Friday, January 10, 2014

Hollywood's Dream Hotel Returns Bigger and Better

The Dream Hollywood.  Image from KFA.

Multiple high-rise projects next to the Capitol Records Building were dealt a setback this week courtesy of the California State Geological Survey, but other Hollywood developments continue to make progress despite persistent NIMBY pushback.  Near the intersection of Cahuenga Boulevard and Selma Avenue, plans for Los Angeles' first Dream Hotel are officially back in motion.
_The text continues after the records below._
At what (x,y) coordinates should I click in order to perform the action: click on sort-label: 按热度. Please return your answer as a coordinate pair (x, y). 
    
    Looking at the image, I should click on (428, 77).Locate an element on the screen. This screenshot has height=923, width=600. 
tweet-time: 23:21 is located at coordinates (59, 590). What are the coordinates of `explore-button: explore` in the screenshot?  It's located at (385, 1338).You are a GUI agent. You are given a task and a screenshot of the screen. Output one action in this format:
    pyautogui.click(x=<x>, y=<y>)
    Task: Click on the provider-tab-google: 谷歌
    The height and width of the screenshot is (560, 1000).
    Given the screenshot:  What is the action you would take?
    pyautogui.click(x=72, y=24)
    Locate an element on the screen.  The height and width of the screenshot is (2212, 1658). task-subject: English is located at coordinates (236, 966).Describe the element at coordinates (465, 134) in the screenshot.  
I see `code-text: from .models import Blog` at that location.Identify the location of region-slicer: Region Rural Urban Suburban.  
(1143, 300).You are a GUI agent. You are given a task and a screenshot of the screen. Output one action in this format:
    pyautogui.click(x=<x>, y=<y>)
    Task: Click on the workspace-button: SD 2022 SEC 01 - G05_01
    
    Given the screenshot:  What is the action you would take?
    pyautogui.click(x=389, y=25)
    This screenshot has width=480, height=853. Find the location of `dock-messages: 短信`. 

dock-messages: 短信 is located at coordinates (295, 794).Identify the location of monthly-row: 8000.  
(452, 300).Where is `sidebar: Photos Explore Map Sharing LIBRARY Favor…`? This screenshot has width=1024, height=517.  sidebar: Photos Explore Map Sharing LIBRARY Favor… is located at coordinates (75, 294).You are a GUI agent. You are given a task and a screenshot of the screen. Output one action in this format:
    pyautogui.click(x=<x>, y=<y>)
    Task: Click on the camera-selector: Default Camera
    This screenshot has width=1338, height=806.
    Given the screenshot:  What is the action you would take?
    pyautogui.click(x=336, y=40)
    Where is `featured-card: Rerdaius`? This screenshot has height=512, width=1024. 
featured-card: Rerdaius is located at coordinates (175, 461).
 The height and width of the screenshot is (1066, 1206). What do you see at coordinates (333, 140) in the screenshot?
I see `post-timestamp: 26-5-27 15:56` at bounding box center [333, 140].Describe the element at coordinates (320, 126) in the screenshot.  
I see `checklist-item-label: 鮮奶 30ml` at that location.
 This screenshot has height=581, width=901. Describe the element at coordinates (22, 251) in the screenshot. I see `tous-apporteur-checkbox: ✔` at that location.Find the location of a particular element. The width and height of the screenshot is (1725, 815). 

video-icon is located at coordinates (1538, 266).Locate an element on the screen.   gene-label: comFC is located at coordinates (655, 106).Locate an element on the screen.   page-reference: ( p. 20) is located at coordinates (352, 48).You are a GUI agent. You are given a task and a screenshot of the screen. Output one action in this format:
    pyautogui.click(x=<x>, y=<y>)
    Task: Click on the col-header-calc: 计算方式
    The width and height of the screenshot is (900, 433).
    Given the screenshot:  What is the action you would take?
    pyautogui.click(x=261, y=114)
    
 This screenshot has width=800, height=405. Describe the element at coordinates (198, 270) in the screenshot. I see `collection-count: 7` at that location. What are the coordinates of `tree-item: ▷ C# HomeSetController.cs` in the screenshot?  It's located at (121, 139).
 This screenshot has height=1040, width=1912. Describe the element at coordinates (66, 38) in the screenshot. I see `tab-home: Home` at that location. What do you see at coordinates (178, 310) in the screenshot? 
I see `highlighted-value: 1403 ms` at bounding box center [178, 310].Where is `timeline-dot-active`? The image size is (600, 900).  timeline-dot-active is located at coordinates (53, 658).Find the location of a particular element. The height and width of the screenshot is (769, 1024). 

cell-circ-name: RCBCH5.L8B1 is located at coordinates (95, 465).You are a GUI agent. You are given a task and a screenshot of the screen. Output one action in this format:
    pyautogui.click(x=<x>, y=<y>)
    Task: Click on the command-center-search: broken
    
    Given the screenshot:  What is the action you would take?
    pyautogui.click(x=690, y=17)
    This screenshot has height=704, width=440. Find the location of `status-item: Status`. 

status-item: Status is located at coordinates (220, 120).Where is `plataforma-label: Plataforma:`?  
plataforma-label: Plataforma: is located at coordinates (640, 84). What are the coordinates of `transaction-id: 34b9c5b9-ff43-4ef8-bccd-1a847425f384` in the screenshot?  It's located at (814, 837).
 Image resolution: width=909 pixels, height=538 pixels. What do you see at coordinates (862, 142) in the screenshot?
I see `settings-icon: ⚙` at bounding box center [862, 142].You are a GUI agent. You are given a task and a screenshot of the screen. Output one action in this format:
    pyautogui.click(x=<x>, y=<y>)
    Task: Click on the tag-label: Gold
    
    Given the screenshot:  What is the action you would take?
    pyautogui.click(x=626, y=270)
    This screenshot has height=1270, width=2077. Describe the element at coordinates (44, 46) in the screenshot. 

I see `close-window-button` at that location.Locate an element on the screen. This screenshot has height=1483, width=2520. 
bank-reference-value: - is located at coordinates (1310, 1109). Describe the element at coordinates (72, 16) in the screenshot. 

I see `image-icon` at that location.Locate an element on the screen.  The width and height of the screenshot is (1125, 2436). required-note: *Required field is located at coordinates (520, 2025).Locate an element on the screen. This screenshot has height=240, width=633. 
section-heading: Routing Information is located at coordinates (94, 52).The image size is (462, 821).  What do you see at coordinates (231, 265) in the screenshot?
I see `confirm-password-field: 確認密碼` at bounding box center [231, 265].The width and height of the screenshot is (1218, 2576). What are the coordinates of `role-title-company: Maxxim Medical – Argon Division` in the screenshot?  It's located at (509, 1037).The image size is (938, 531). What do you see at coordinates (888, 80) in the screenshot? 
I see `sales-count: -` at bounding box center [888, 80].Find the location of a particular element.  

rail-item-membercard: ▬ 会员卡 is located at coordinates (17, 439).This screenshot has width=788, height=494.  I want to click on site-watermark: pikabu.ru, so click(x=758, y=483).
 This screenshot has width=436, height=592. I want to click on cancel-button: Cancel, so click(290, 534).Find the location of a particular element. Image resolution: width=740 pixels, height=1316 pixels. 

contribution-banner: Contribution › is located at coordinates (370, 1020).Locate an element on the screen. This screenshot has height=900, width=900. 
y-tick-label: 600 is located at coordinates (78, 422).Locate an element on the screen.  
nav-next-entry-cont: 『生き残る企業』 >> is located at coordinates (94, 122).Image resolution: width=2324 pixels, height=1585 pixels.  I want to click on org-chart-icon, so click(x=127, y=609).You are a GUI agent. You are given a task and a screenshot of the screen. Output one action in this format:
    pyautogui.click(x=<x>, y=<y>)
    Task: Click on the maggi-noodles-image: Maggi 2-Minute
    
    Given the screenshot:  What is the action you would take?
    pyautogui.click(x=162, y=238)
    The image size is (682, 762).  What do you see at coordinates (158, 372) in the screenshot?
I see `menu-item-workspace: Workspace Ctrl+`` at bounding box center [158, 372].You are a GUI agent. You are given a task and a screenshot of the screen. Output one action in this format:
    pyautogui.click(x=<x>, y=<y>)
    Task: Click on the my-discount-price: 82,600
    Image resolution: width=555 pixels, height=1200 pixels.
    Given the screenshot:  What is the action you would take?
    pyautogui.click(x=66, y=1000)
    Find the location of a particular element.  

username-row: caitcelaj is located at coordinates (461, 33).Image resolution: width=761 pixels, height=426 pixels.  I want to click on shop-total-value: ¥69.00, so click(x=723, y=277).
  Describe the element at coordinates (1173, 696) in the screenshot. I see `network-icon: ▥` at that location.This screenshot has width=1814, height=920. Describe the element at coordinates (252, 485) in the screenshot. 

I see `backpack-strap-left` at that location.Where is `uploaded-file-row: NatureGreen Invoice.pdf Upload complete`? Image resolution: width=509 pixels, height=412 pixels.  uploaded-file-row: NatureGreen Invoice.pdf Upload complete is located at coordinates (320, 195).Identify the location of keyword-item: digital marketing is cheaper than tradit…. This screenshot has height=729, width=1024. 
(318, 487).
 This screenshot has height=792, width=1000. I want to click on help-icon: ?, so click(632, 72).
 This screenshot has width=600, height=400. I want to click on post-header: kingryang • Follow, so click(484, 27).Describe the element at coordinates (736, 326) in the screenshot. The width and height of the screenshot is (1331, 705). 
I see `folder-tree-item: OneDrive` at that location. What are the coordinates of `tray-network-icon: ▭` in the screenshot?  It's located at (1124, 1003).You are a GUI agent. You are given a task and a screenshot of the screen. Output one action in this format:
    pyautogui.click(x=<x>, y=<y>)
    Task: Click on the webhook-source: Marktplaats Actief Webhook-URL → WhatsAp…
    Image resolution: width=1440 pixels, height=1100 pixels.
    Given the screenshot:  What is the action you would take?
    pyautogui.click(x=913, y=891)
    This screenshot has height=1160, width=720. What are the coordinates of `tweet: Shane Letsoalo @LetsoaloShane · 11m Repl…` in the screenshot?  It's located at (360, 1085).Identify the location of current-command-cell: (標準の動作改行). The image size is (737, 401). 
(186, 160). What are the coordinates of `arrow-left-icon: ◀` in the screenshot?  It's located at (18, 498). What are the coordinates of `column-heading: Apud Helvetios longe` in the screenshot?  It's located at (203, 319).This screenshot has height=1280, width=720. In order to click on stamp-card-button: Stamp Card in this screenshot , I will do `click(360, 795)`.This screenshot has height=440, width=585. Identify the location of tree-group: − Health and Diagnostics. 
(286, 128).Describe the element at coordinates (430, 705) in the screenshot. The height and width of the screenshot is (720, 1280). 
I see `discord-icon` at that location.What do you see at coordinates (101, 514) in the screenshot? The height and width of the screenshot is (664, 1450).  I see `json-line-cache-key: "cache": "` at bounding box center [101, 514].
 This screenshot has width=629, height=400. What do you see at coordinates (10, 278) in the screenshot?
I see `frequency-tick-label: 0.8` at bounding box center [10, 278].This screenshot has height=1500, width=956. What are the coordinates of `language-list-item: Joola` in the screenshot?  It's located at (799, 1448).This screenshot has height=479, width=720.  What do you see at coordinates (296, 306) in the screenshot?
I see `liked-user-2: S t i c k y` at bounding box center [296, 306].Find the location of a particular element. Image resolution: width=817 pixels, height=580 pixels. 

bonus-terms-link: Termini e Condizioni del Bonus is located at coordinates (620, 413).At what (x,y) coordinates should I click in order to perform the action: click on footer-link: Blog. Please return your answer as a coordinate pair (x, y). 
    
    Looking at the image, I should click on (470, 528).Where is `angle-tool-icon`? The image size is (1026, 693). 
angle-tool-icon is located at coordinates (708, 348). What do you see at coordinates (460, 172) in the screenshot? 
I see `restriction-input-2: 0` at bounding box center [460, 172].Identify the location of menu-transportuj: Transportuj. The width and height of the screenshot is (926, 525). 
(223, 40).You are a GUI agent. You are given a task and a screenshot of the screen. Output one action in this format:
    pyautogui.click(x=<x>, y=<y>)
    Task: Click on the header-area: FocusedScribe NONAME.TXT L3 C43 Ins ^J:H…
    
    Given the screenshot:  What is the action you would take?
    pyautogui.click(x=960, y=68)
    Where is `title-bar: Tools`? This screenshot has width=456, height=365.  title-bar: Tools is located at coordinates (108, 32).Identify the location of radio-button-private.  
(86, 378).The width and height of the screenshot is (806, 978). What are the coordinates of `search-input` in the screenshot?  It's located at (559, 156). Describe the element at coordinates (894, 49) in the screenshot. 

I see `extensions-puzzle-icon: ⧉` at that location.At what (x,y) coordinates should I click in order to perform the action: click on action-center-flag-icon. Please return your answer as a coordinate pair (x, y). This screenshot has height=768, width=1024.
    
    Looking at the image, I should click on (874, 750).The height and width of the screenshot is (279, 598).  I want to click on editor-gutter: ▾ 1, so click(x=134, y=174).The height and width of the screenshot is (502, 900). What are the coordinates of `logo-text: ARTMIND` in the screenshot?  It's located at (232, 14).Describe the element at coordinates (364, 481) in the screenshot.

To make that news even sweeter, Five Chairs Development has asked the city for a series of zoning variances which would allow them to increase the project's size.  Revised plans for the Dream Hollywood call for a 10-story, 182 room hotel, featuring commercial space at street level and a 65-vehicle subterranean parking structure.  Five Chairs would utilize the city's bicycle parking ordinance to substitute expensive on-site automobile parking with less costly bicycle accommodations.  The hotel would also lease parking spaces for guests in an off-site garage.  The Killefer Flammang designed structure was originally approved in 2008 as a 9-story, 120 room project known as Hotel Selma.  Although Five Chairs previously expected the hotel to open in Fall 2013, plans have only recently began working their way through the Department of Building and Safety.  This stretch of Selma Avenue is increasingly busy, with both the Columbia Square development and the Camden Hollywood under construction nearby.  The J.H. Snyder Company also plans a mid-rise office tower at 1601 Vine Street, but groundbreaking is indefinitely stalled due to the bureaucratic mess wrought by the demise of the Community Redevelopment Agency.

4 comments:

  1. That's funny. I was just looking through the files in my external hard drive and came across the old rendering of this project, wondering whatever happened to it. Glad to hear that the proposal is still around and that the design has been modified. Hopefully, there aren't any fault lines running under it.

    ReplyDelete
    Replies
    1. As luck would have it, no fault lines. Given all the 20+ story buildings proposed in Hollywood over the past year, I'd think a 10-story hotel wouldn't ruffle many feathers.